According to the International Federation of Volleyball website, a player must serve the ball over the net to the opposing team to start a rally. The serve is executed from behind the end line of the court. Players may serve overhand or underhand, but the ball must clear the net, otherwise the opposing team will be awarded a point. The Volleyball Worldwide website describes both serving methods. To serve underhand, the player should start by leaning forward with the ball in the hand opposite of her hitting hand and with the corresponding foot forward. She must swing the hitting hand from behind, striking the ball up with her fist or the heel of her hand, dropping the ball just prior to contact. An overhand serve, which is used in high-level competition, is executed by tossing the ball up and striking it with the heel of the hitting hand. In both types of service, the arm should follow through in the direction of the ball.
The International Federation of Volleyball states the forearm or bump pass is typically used to receive the ball as it crosses the net following a serve. The player must run to the where the ball is headed, bend her knees and bump the ball up high into the air using her forearms. During a bump, the player should place one hand inside the other hand to connect them. She should keep the arms straight and point her hands in the direction of her target to prevent the ball from flying errantly. As the forearms come in contact with the ball, the player extends the legs to elevate the ball in preparation for a set.

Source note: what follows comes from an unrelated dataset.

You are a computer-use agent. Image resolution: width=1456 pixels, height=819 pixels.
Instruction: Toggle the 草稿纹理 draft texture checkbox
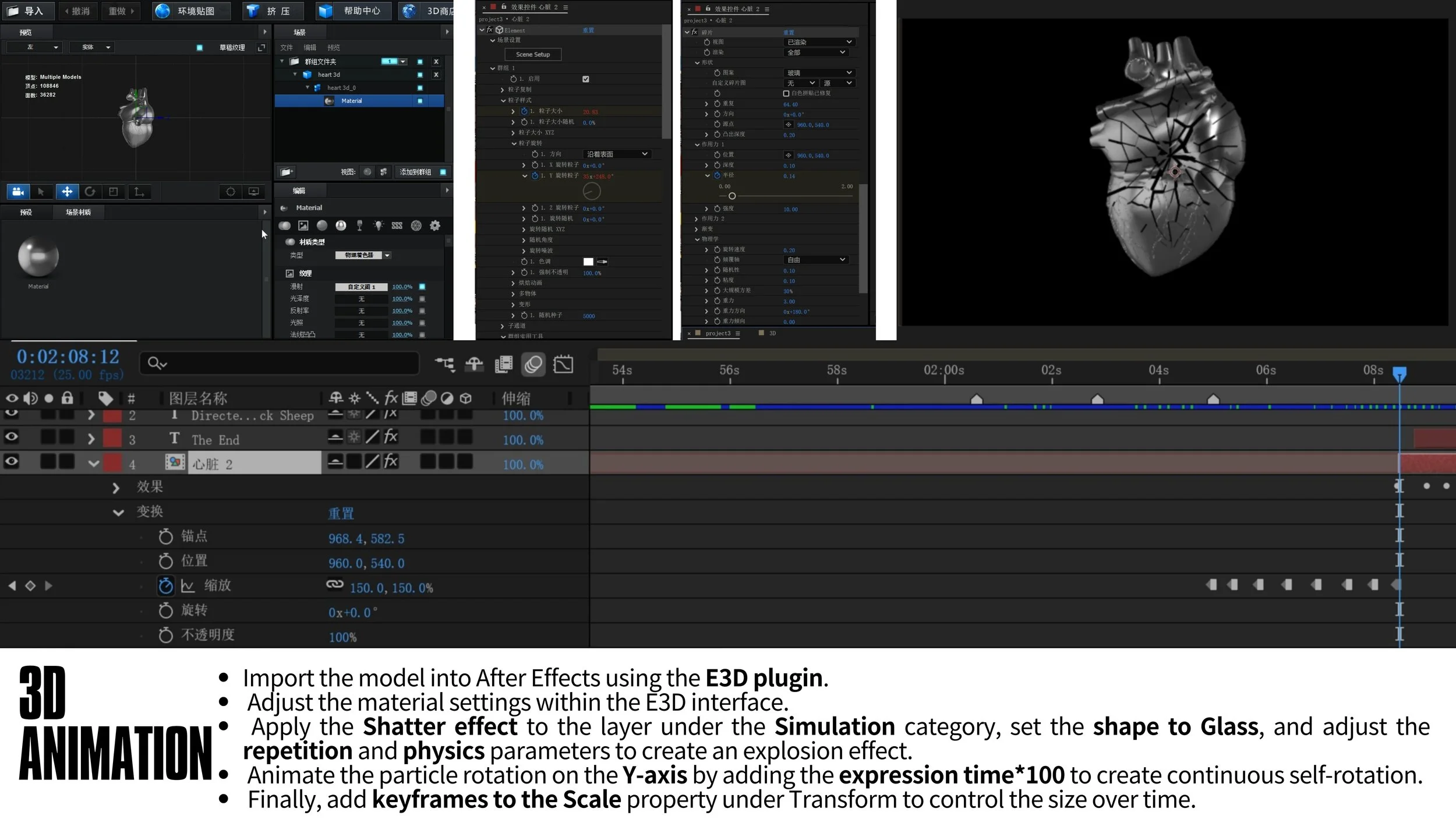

According to Volleyball Worldwide, the set typically is the second hit following the initial forearm pass. It elevates the ball so it can be spiked over the net to try to score a point. To prepare for a set, the player should face her target, bend her knees slightly, raise her arms so her hands are close to the forehead and open the fingers in the shape of the ball. As the ball approaches, the player should use the surface of her fingers on both hands to lightly but forcefully hit the ball high in the air, then extend her arms and legs in the follow through. During a set, the ball cannot touch the palms of the hands as this called carrying, a violation of the rules.
In volleyball, each team is allowed three hits before they must return the ball to the other side of the net. The spike (also known as the hit or the attack) is typically the final hit of the three. After the ball is set high and close to the net, the attacker approaches the ball with quick steps. Then she jumps and strikes the ball in an overhand, downward motion, driving it over the net in an attempt to score by preventing a return by the opponent. Her hand should remain open during the hit. If she snaps her wrist on the hit, she can put top-spin on the ball, making it harder for the other team to block her hit.